A scraper is a program that extracts data from a website.

What have I built?

I've built a scraper API which extracts data from various popular online marketplaces (This one is for Ebay).

A feature list:

  1. 25 random listings (the Url)
  2. All data of a listing (Images, Title, ID, Price, Description, Views, etc.)
  3. Updated Values (Re-Check like the 2nd point, but only the updated values)

this works with a Python Flask Application and the latest chrome driver and selenium.

Get random listings CURL Example

With this CURL request we send a GET request to the API server and get back 25 random listings in JSON format.

curl -X GET "http://10.254.1.119/getInserateUrls" -H "accept: application/json"

"Expected" output:

{"urls": ["https://www.ebay-kleinanzeigen.de/s-anzeige/xyz", ...]}

Scraper Gif 1

Get all data of a listing CURL Example

With this CURL request we send a GET request with the listing URL to the API server and get back all data of it in JSON format.

curl -X GET "http://10.254.1.119/getInseratDetails" -H "accept: application/json" -H "url: https://www.ebay-kleinanzeigen.de/s-anzeige/xyz"

"Expected" output:

{"title": "xyz", "price": "1500.00", "images": ["https://img.ebay-kleinanzeigen.de/api/v1/prod-ads/images/81/xyz"], "tags": ["Kleinanzeigen Berlin", "Elektronik", "Handy & Telefon"], "views": "0", "description": "xyz", "uploadDate": "18.02.2023", "adId": "058195681"}

Scraper Gif 2

Get updated values of a listing CURL Example

With this CURL request we send a GET request with the listing URL to the API server and get back all updated values of it in JSON format.

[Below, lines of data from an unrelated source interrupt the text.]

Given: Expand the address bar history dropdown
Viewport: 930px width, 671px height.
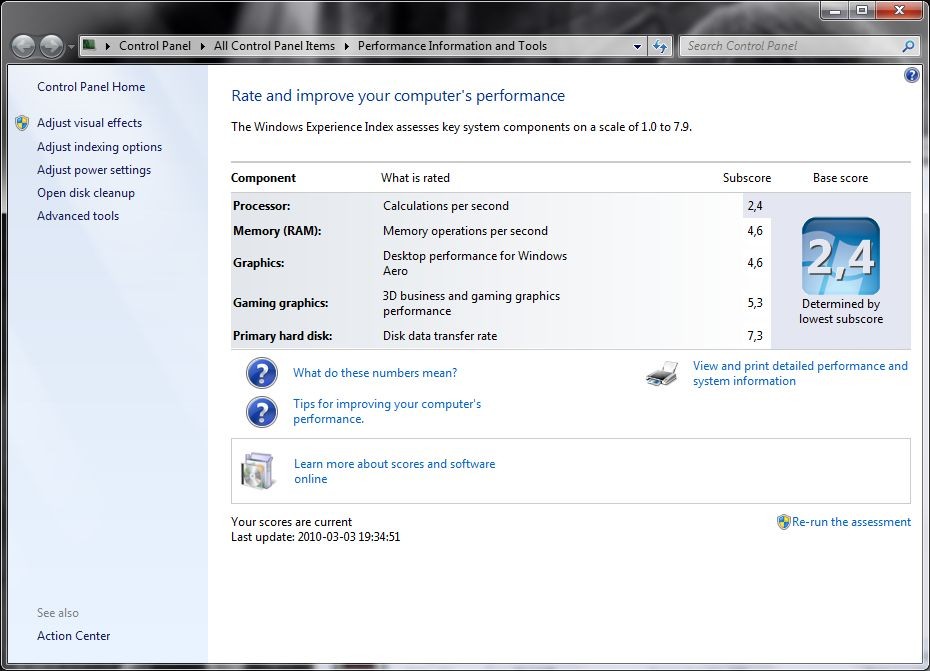Looking at the screenshot, I should (637, 46).
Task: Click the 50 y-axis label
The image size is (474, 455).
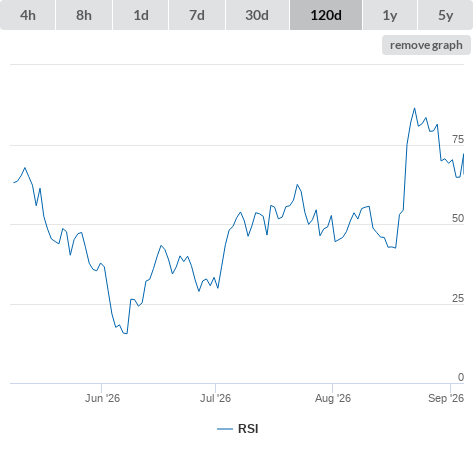Action: [458, 218]
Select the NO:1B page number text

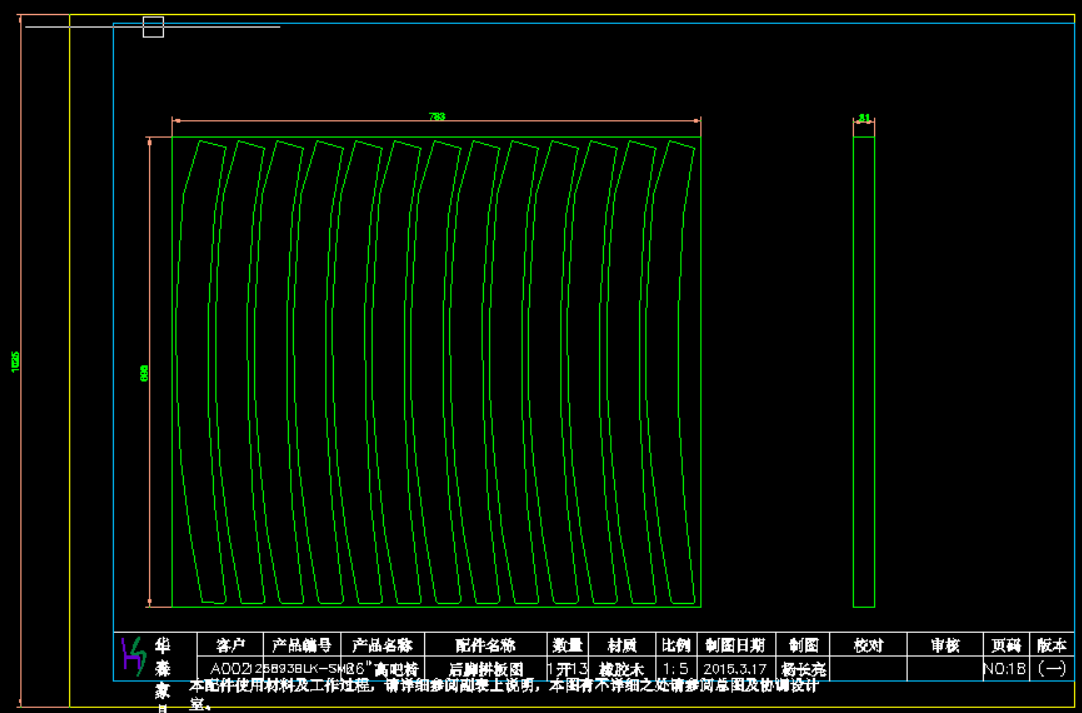click(1005, 669)
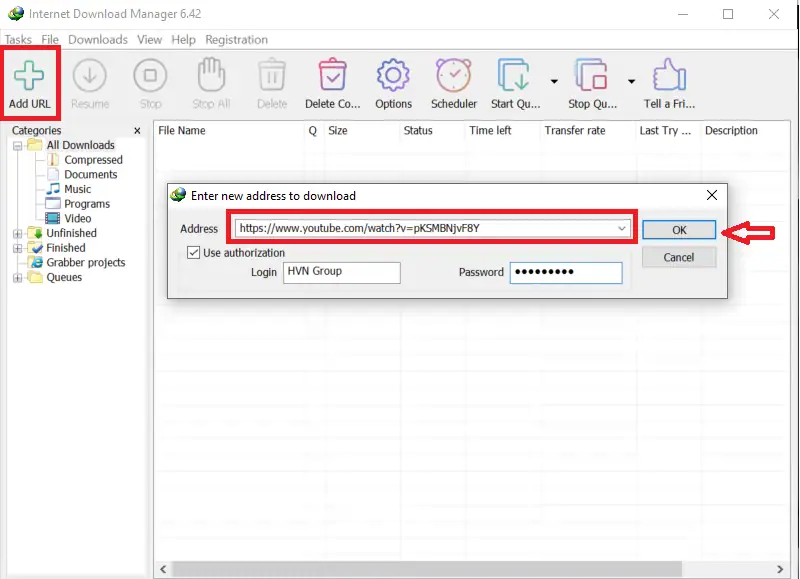Expand the Unfinished tree node

[x=17, y=233]
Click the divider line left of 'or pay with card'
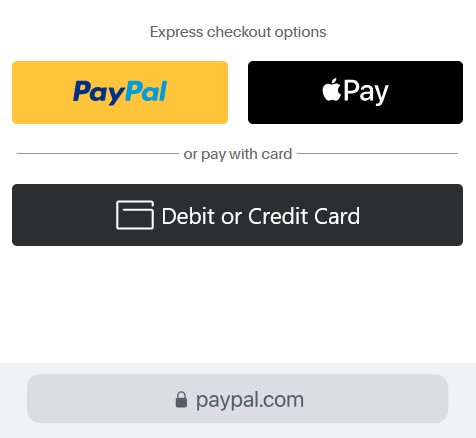The width and height of the screenshot is (476, 438). click(x=98, y=153)
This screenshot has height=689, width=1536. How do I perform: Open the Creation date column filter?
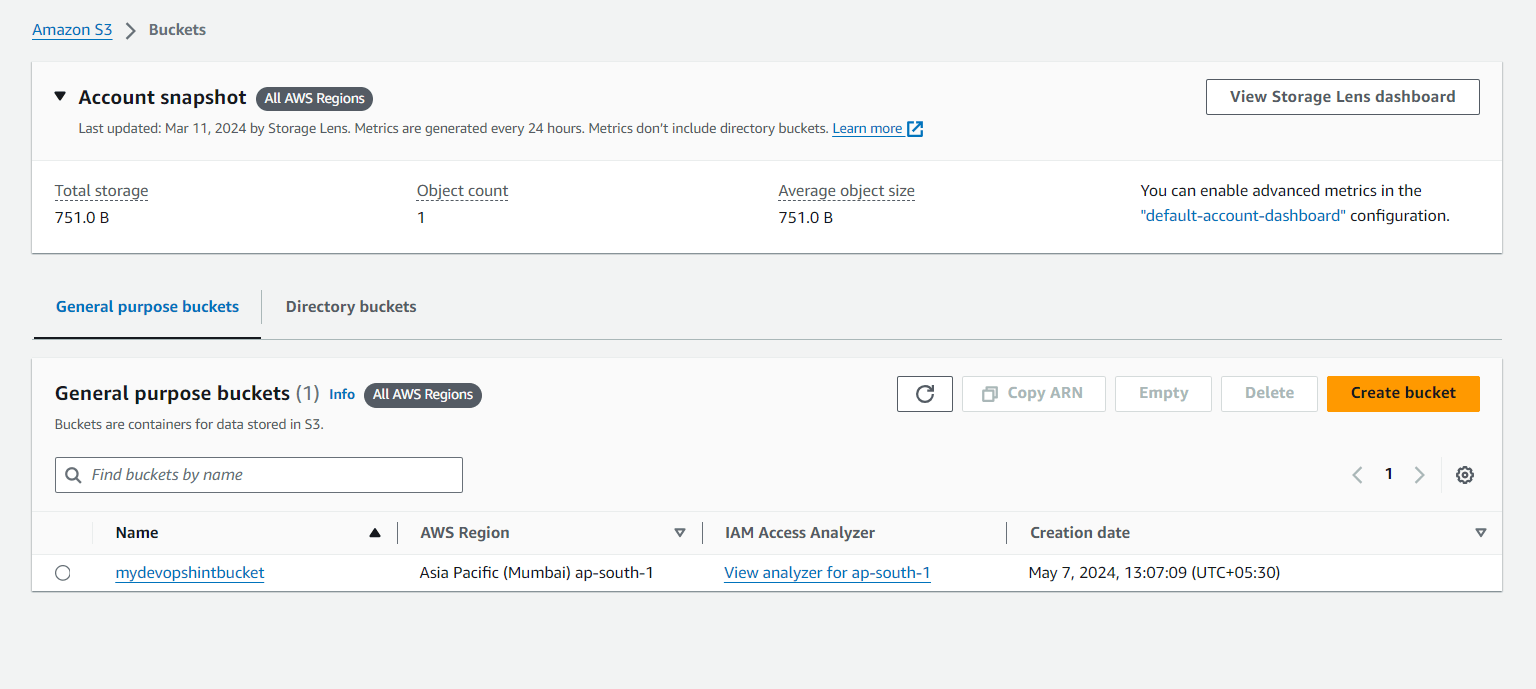coord(1481,533)
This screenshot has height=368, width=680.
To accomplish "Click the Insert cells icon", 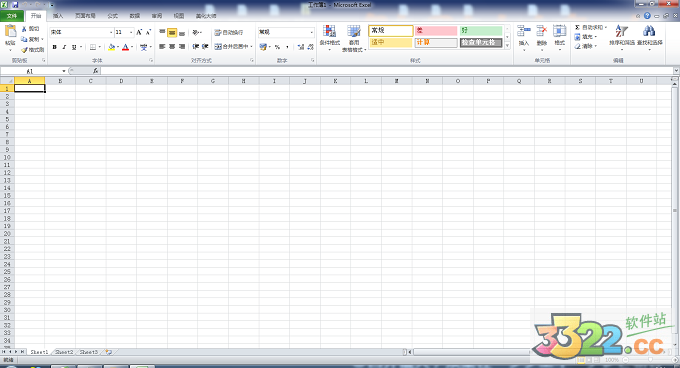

curl -X GET "http://10.254.1.119/getViews" -H "accept: application/json" -H "url: https://www.ebay-kleinanzeigen.de/s-anzeige/xyz"

"Expected" output:

{"views": "xyz000"}

Scraper Gif 3

And when you want to escalate it to the next level?

You can use the API to build a website where you can search for listings and filter them by price, views, upload date, etc.

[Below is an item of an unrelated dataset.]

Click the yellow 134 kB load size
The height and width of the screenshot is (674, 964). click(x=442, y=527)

And what did I do? I've built a website where you can search for listings and filter them.

I've made a few php scripts to get listings, the details and the updated values of a listing to store them in a mongodb database.

I know it's crappy but it works (for now)

Scraper Gif 4

How I've do it

I've used following tools:

  1. Python (Flask, Selenium, Requests, etc.)
  2. MongoDB (Database)
  3. Docker (Containerization of the API)
  4. Nginx (Webserver)
  5. PHP (Frontend, Backend, Scripts etc.)
  6. JavaScript (JQuery, AJAX)
  7. A lot of computing power (Opening chrome tabs is pretty resource intensive)

The API is running in a docker container, you can self-host it really easily. Just one command and you can call it a day.

Educational purposes. :)